Alumna Continues Advocacy on Campus for Those with Disabilities
Founder of the student group and organization Diversability, Tiffany Yu (B’10) seeks to expand access for disabled students and celebrate disability culture on campus. Through philanthropy, advocacy and activism, Yu aims to help the university grow initiatives, programs and opportunities at Georgetown.
Making a More Inclusive Institution
Yu was inspired to become more actively engaged in disability advocacy during her senior year after she observed a lack of disability peer groups and resources available to Georgetown students, faculty and staff.
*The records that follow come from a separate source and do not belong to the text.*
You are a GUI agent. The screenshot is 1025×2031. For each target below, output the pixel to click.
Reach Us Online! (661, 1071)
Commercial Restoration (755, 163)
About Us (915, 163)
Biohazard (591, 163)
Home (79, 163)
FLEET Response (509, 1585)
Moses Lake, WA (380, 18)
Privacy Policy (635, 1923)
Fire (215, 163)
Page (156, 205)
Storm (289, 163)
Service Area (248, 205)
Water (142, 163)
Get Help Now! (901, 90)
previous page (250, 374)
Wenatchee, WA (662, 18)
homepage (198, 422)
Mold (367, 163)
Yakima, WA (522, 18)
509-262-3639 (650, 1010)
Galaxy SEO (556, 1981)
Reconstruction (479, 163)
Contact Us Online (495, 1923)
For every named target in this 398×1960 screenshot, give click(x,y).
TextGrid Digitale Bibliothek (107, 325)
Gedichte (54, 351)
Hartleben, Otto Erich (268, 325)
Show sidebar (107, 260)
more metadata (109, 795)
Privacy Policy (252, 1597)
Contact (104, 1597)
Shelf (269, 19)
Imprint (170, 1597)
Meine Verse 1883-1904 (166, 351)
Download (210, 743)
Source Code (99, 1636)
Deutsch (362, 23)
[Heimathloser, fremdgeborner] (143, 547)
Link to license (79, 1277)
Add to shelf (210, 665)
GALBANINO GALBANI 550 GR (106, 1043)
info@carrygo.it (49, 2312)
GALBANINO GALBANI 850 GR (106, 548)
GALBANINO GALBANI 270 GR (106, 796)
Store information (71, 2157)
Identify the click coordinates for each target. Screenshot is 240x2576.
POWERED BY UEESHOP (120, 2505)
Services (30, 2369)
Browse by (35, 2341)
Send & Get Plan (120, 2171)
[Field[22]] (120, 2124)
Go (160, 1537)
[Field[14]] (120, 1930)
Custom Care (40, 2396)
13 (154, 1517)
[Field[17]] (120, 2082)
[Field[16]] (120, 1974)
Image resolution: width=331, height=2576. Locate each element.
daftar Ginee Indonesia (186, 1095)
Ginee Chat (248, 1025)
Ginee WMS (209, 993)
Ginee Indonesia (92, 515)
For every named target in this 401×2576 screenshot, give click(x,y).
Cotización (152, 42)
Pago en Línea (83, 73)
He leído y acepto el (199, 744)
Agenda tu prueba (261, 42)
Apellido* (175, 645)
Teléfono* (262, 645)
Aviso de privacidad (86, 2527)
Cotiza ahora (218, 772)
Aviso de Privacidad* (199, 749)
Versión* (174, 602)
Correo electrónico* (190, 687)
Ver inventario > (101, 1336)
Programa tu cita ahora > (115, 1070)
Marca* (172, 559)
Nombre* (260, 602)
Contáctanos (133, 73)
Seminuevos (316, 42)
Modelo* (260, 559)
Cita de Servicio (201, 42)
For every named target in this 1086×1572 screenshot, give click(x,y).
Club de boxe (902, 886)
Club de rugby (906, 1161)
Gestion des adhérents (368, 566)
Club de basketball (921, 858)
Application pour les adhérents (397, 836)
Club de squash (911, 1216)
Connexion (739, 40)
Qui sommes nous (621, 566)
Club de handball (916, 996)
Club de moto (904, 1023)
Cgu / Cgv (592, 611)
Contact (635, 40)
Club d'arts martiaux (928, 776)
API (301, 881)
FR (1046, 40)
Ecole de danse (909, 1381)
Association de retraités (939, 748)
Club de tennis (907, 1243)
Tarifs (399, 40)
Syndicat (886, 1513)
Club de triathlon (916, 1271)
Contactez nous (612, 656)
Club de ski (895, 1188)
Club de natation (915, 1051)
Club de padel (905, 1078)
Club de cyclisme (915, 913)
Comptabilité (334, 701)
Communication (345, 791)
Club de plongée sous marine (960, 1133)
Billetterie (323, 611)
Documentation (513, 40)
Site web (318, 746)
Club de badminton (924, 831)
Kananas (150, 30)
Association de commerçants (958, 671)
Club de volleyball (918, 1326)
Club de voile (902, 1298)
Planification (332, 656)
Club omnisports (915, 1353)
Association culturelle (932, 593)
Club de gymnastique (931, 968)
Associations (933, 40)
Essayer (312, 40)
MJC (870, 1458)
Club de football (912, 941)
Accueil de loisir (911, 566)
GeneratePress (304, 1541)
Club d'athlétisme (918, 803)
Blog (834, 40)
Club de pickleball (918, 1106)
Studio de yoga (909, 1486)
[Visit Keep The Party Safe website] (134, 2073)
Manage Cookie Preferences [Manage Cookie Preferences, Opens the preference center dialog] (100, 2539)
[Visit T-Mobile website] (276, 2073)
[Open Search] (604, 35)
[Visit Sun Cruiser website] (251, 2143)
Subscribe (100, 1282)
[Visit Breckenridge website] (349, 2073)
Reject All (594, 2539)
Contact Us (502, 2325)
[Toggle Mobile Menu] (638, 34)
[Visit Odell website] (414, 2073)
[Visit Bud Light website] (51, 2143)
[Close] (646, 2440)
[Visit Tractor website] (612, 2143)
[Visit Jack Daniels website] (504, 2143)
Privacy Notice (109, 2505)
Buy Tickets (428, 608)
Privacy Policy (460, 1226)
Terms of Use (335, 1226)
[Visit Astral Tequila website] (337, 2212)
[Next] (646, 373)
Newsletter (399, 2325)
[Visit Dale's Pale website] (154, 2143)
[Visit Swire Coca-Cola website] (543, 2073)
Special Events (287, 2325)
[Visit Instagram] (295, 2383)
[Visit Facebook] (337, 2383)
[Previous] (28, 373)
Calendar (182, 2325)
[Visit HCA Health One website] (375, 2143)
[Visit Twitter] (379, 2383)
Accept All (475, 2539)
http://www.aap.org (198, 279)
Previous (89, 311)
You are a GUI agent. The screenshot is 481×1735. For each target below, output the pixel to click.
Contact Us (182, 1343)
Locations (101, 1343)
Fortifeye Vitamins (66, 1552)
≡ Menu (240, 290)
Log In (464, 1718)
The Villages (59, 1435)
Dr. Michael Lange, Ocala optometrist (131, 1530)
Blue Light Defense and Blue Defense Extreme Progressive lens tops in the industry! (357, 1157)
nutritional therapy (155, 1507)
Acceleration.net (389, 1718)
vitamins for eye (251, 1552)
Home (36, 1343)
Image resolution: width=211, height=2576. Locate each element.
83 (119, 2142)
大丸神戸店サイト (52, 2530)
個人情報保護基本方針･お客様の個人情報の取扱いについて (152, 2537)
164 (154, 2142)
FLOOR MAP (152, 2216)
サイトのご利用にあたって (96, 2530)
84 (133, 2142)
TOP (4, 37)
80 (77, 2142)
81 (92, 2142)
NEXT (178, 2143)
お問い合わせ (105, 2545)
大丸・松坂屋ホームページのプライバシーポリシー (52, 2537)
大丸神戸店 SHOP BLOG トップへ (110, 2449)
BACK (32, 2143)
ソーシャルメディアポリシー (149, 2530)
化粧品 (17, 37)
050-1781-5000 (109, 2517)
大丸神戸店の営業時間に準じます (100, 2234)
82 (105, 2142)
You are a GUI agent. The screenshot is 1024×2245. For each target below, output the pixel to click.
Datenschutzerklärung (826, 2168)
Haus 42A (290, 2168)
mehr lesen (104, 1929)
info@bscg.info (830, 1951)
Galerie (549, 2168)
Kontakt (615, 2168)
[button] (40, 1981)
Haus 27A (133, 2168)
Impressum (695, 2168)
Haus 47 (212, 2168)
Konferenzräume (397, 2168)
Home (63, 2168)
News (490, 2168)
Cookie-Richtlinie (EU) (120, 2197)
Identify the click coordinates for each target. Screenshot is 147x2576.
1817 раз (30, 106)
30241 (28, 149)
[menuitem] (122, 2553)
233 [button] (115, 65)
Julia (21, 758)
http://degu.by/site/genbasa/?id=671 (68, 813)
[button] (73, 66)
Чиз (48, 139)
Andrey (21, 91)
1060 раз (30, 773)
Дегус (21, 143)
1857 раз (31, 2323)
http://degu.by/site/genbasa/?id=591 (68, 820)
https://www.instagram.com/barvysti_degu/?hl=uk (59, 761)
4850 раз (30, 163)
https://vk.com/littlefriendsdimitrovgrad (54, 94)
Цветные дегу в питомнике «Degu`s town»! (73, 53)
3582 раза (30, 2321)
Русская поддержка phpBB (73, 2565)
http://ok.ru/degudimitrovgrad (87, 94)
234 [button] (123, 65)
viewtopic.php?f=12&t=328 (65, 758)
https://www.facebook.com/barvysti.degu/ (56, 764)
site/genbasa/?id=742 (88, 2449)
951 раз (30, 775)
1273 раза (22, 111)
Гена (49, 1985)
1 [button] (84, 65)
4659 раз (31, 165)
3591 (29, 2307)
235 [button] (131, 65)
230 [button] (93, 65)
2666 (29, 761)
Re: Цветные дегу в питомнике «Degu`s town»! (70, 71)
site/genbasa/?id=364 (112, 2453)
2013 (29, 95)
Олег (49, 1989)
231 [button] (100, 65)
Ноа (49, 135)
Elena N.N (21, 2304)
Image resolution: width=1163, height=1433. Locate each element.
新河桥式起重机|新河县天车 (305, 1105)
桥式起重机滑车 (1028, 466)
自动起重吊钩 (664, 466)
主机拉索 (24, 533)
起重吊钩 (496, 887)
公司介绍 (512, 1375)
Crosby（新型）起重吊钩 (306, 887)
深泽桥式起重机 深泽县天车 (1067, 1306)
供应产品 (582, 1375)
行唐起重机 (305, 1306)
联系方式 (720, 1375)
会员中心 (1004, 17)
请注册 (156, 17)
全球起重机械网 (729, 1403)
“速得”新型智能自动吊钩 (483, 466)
During her time as a resident assistant, Yu completed a diversity exercise where she and her fellow RAs were asked to assign varying proportions of their paper “pies” to correspond with the significance that each aspect of their identities held to them. While a large portion of her pie was attributed to her disability, Yu noticed that her fellow RA’s pie gave little credence to their ableism or the lack of discrimination that they face by being able-bodied.
“The fact that I can’t use one of my arms is something I think about every single day, so when I saw {this} it was such an ‘aha moment’ for me that wow, if you don’t have a disability, you don’t think about it,” Yu says.
After this experience, she started the student group Diversability, which she later launched as her own company. Today, the alumna is committed to ensuring that disability access and culture continue to grow on campus. In June, the university established the Disability Empowerment Endowment Fund through a generous seed gift from Yu.
“Georgetown is where Diversability first started, it is where I first found the disability community, it is where I shared my disability origin story publicly for the first time and it is where I started to explore what it meant to be disabled and proud,” says Yu. “This fund represents disability empowerment, which to me means access to education for disabled folks, celebrating disability culture, forums to discuss disability identity, growing disability studies and dismantling ableism, together.”
After Yu attended Georgetown, the Program in Disability Studies was established by Libbie Rifkin in 2017. Since then, the program has grown to include over 70 disability studies minors, an MA and PhD certificate and offers over two dozen courses each year.
In the 2020 academic year, the program put on a series of 8 events, including a Disability Studies Research Roundtable, an event with Dr. Liat Ben-Moshe called Decarcerating Disability: Deinstitutionalization and Prison Abolition and a Disability Studies Student Showcase. Recently, Yu sat on the Georgetown University Alumni Panel Life after Georgetown: Disability in the Workplace.
Jennifer Natalya Fink, director of the Program in Disability Studies, says that “Tiffany Yu’s incredible generosity and vision will be transformative for disability culture at Georgetown — and for the entire Georgetown community.”
“Her gift to the Disability Empowerment Endowment Fund is truly empowering, as it allows us to envision a more inclusive and equitable Georgetown for all,” Fink explains. “Yu’s groundbreaking work as a philanthropist, entrepreneur and disability rights advocate embodies the very best of Georgetown’s Jesuit ethos of women and men for others. We couldn’t be more grateful for Tiffany’s leadership, vision and generosity.”